Set up a data science client for R development on SQL Server

APPLIES TO: yesSQL Server (Windows only) noAzure SQL Database noAzure SQL Data Warehouse noParallel Data Warehouse

R integration is available in SQL Server 2016 or later when you include the R language option in an SQL Server 2016 R Services or SQL Server 2017 Machine Learning Services (In-Database) installation.

To develop and deploy R solutions for SQL Server, install Microsoft R Client on your development workstation to get RevoScaleR and other R libraries. The RevoScaleR library, which is also required on the remote SQL Server instance, coordinates computing requests between both systems.

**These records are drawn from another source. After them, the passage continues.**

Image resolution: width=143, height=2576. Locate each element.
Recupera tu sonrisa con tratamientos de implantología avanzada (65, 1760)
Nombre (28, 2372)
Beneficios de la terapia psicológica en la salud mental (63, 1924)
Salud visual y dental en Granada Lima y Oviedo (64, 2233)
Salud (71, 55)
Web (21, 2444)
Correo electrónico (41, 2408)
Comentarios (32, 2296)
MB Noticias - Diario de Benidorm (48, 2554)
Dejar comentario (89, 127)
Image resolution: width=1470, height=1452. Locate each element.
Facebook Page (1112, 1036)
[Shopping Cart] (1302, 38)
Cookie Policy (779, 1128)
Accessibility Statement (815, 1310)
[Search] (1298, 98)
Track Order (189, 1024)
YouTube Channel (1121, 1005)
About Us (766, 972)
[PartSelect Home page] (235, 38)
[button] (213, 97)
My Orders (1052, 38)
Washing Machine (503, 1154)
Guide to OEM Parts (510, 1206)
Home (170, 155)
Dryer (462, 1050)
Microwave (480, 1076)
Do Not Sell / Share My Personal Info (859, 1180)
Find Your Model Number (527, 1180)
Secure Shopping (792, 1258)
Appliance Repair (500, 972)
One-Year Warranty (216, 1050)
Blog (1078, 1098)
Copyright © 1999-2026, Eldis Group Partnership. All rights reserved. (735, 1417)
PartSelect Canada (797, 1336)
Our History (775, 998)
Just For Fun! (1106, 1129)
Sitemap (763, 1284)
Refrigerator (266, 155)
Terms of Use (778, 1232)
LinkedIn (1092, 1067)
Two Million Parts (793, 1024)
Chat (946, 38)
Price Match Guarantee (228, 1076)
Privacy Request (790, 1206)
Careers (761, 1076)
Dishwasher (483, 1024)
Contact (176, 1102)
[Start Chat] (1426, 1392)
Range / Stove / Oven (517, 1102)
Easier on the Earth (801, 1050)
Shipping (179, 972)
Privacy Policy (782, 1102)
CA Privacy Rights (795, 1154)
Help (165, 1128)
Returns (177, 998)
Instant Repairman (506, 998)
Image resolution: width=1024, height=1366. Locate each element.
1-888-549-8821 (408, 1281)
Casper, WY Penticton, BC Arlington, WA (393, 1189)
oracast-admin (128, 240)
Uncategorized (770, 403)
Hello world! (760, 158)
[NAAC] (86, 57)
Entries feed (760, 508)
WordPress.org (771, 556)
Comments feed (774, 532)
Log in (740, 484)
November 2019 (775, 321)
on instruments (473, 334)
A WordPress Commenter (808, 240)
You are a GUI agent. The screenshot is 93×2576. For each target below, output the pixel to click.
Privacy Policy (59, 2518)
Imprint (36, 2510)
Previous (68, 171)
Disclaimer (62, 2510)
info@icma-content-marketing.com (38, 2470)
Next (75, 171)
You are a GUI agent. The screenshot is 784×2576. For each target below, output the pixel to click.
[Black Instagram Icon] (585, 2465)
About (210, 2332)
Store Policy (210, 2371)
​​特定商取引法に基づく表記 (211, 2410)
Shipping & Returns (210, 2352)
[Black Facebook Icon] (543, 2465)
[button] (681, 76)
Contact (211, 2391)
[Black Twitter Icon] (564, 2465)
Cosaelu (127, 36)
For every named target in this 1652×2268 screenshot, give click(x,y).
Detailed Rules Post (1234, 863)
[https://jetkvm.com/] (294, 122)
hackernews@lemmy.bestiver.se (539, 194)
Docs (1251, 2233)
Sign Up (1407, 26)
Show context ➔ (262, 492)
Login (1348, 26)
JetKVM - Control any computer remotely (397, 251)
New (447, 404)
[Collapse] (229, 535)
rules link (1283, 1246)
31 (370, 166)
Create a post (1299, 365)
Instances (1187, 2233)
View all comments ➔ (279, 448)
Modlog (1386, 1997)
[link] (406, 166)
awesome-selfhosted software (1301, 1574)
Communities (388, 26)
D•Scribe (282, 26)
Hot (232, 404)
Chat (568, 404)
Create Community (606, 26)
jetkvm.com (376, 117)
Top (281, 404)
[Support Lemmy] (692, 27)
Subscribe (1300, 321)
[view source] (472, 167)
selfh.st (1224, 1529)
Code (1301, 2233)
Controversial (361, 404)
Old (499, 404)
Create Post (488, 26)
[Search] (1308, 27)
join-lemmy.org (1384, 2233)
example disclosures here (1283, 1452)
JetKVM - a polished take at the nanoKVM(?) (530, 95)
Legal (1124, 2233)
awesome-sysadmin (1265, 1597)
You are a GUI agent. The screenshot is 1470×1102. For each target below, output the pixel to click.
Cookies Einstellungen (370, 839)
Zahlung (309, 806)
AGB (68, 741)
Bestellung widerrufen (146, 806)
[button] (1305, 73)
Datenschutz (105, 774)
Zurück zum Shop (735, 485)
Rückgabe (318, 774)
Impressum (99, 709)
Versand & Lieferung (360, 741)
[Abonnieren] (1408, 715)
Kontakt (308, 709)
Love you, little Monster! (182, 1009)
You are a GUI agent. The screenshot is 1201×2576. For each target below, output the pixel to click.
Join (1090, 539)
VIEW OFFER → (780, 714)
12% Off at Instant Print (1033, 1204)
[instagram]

In this article, learn how to configure an R client development workstation so that you can interact with a remote SQL Server enabled for machine learning and R integration. After completing the steps in this article, you will have the same R libraries as those on SQL Server. You will also know how to push computations from a local R session to a remote R session on SQL Server.

Client-server components

To validate the installation, you can use built-in RGUI tool as described in this article, or link the libraries to RStudio or any another IDE that you normally use.

Note

An alternative to client library installation is using a standalone server as a rich client, which some customers prefer for deeper scenario work. A standalone server is fully decoupled from SQL Server, but because it has the same R libraries, you can use it as a client for SQL Server in-database analytics. You can also use it for non-SQL-related work, including the ability to import and model data from other data platforms. If you install a standalone server, you can find the R executable at this location: C:\Program Files\Microsoft SQL Server\140\R_SERVER. To validate your installation, open an R console app to run commands using the R.exe at that location.

Commonly used tools

Whether you are an R developer new to SQL, or a SQL developer new to R and in-database analytics, you will need both an R development tool and a T-SQL query editor such as SQL Server Management Studio (SSMS) to exercise all of the capabilities of in-database analytics.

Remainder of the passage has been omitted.